We are often told by lawyers looking for a new role, or by those outlining what type of opportunity they would consider, that they want a better work life balance. But what does this actually mean?
The straight answer is it means different things to different people. It is entirely subjective and it changes at the different stages of someone’s life. Obviously, there isn’t one universally accepted balance between work and life outside of work. We, as recruiters, have to try and get to the bottom of what a lawyer actually means in order to offer appropriate advice.
One lawyer might consider getting home for 9pm as a vast improvement in their work life balance whilst to another it means leaving the office at 6pm. One lawyer feels billing 2000 is manageable but 2500 is too much, another would feel 2000 is way over what they would find acceptable to their work life balance. One lawyer may say it’s about not having to work too many weekends and having annual leave respected and to another they simply don’t care and just like a little recuperation time to recharge before going under again for weeks.
However, it isn’t always about the hours. In my conversations with lawyers over the years I have found that for many individuals it’s about the culture and working practices of the team/firm that affect one’s perception of their work life balance.
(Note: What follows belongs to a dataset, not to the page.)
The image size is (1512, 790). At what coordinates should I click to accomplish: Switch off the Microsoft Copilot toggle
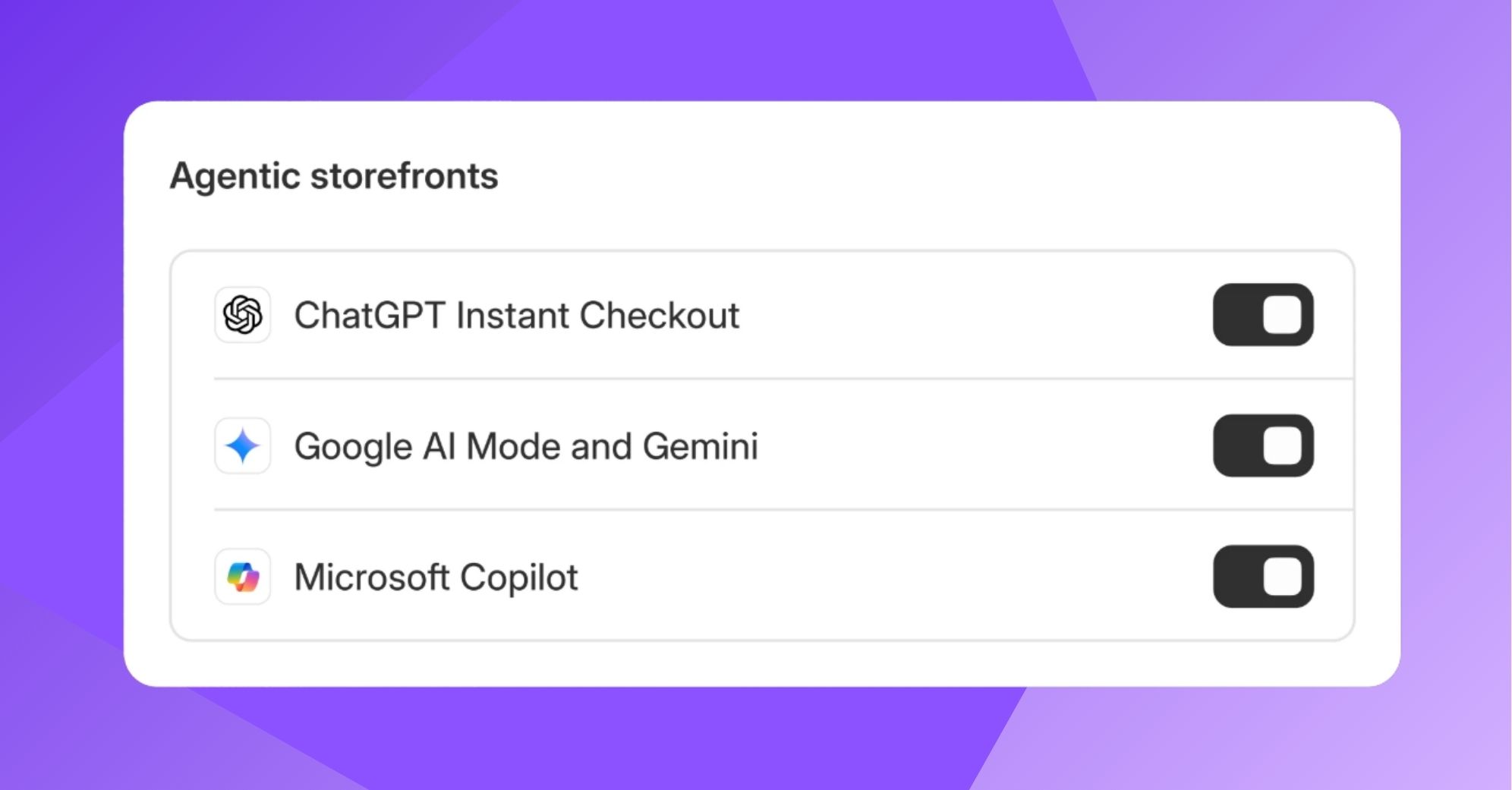pyautogui.click(x=1263, y=577)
A lawyer might perceive a good work-life balance as having flexible hours to manage family responsibilities, while for someone else, it could mean working from home occasionally to avoid commuting.
The influence of firm culture
The culture within a team can affect the hours a lawyer is willing to put in for the cause. If a lawyer feels undervalued and/or simply doesn’t like some of the personalities or behaviours in the team, then the hours can feel like a slog. The lawyer then tends to feel the resolution is to find a firm with a better work life balance, when in fact the hours aren’t the issue -it’s the culture. They would happily work the same hours in a better environment.
Therefore, when you say you want a better work life balance, it’s important to take the time to think about what you actually mean. Do you want to work less hours or do you want a more flexible arrangement? Do you think you want to work less hours or do you in fact just want to leave a toxic culture. Or are you disgruntled because you know you can be better compensated for the hours you are working at another firm.
A change in work life balance vs a change in your bank balance
The last point made leads us on to the elephant in the room which of course is the money! If a lawyer wants a genuine step change in the hours they work then typically that means (but not always) a big drop in pay.
An insight I can offer here is that when people say they want a better work life balance, money is not the driving factor in that decision. However, as they progress in the job search and attend interviews, their perspective can change. They may initially want to escape their current situation, but as they consider potential salary reductions, the idea of improving work-life balance can start to feel too costly.
When embarking on your job search, ensure that you have a clear understanding of what you expect from a prospective opportunity. Communicate this effectively to a recruiter, especially regarding your definition of work-life balance.
London is a huge and dynamic legal hub. Across the US, magic and silver circle, mid-tier, smaller and boutique firms there is something to suit your individual requirements. You simply have to really understand what they are and why!